The Maserati A6G Zagato (chassis 2102) was the second car built. It was retained by the factory for two years for testing and race work. No less than Stirling Moss and Denis Jenkinson used it as a reconnaissance car for the 1956 Mille Miglia. Jenkinson wrote that by the time they got in the car it had been around the 1,000 mile course seven times in the hands of various drivers in preparation for the race.

“I handed the car over to Moss, the only consolation being that I would now be able to see how well it could go, and we returned to Brescia for an early night. On the Monday morning we left Brescia at 05:54 a.m., our starting time in the race, in order to get some appreciation of the sun conditions at that hour. Without exceeding 5,500 rpm (98 mph), we soon discovered that we were averaging a higher speed round the course than we had done in practice last year with a 300SL Mercedes-Benz when using a maximum of 130 mph, the reason being that the little Maserati was so much more manageable.
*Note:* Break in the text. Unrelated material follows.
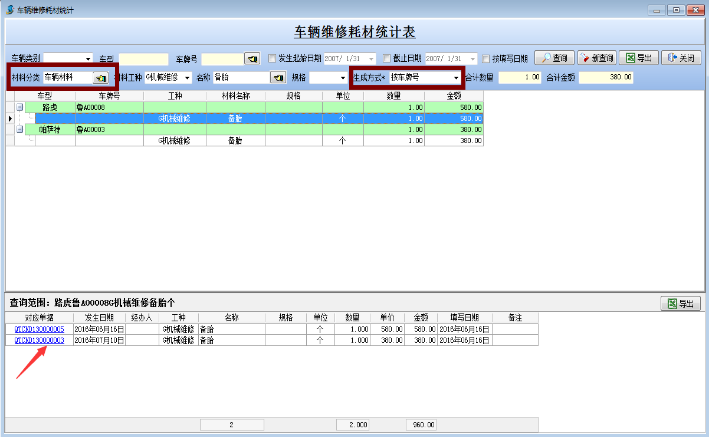Viewport: 709px width, 437px height.
Task: Open the 车辆类别 dropdown
Action: tap(89, 59)
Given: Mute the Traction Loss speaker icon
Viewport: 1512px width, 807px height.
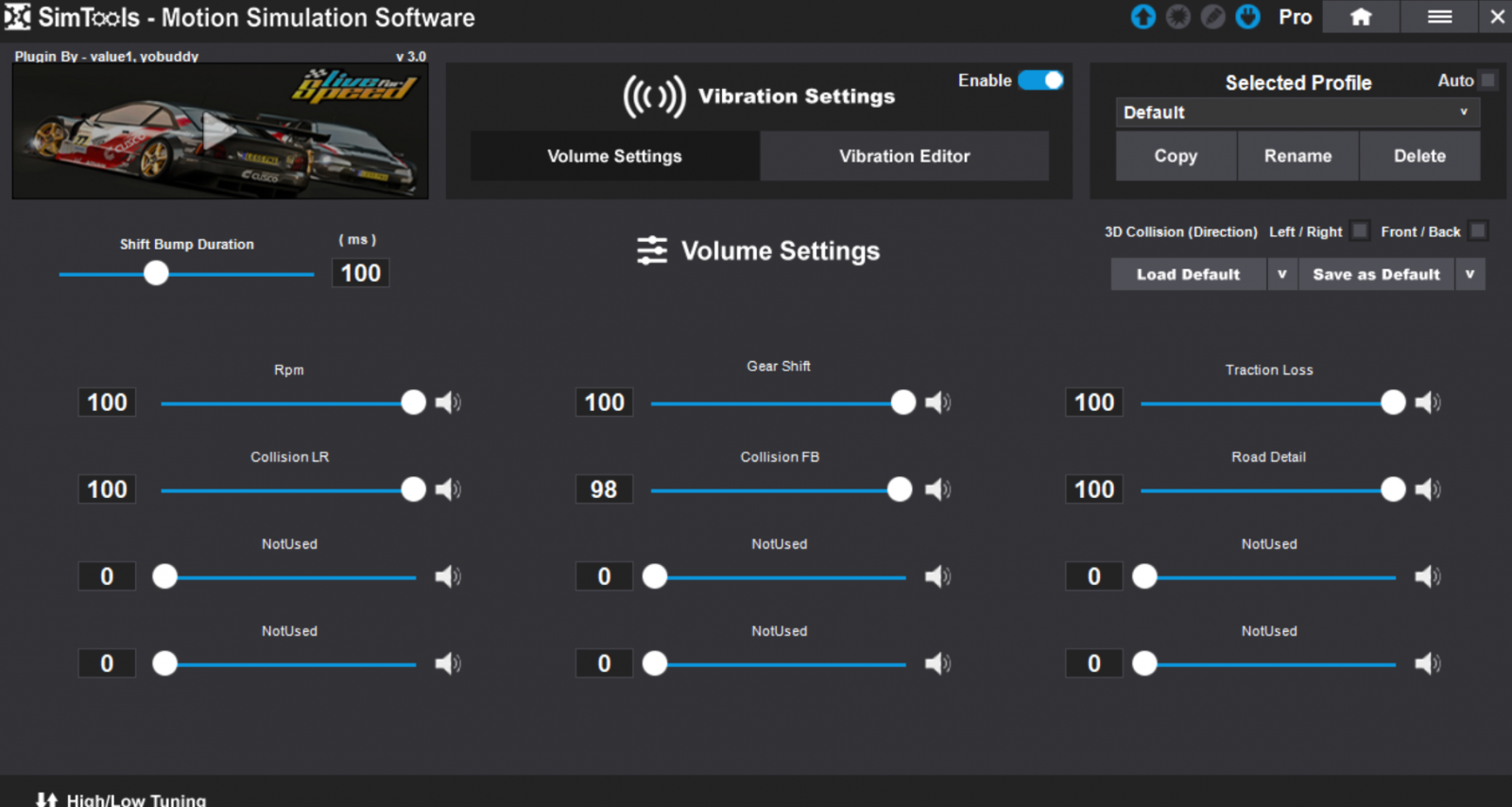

It could be flicked from side to side of the road with the minimum of effort, and in and out the traffic with very little space required, while the gearbox would keep the revs up.”

Unfortunately, the actual race didn’t go well for Moss and Jenkinson. The car they were assigned (another Maserati Zagato) officially retired with “brake failure”. What actually happened is that the brake pedal snapped off!